The U.S. Circuit Court of Appeals for the District of Columbia yesterday refused, 5 to 4, to reconsider an earlier ruling that upheld President Carter's authority to search for Iranian students illegally in this country.

In December, a three-judge appeals panel reversed a decision by a U.S. District Court judge saying that the administration's crackdown on Iranian students was unconstitutional because it focused on a single group.

The appeals courts said Carter's action was a legitimate exercise of the president's power to conduct foreign affairs without judicial interference.

Yesterday, in separate actions, the original appeals panel and the full court said it would not reconsider that decision. David Carliner, an attorney who represented Iranian students in the federal court, said he will now take the case to the U.S. Supreme Court.

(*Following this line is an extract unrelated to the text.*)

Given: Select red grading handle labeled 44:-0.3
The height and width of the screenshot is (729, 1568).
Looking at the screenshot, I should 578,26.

Four members of the Appeals court, including Chief Judge J. Skelly Wright, said they wanted to rehear the Iranian students cases because they raise "grave constitutional issues." Wright was joined by Judges Spottswood W. Robinson, Patricia M. Wald and Abner J. Mikva.

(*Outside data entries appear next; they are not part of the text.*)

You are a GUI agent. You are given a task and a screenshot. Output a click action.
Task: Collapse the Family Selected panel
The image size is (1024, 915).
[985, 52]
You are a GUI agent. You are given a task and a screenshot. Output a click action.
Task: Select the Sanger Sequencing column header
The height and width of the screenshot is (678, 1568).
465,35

Voting against a rehearing were Judges Edward A. Tamm, George E.MacKinnon and Roger Robb, who sat on the original panel, and Judges Malcolm R. Wilkey and Carl McGowan.

A spokesman for the Immigration and Naturalization Service said that of the 56,694 Iranian students who complied with a six-week reporting program ordered by Carter last November, 6,871 were found to be in violation of visa requirements and subject to deportation.

The spokesman said 18 Iranians have been deported, 55 left the country voluntarily and 1,350 others have agreed to leave voluntarily. Thousands of other students are arguing their cases at deportation hearings.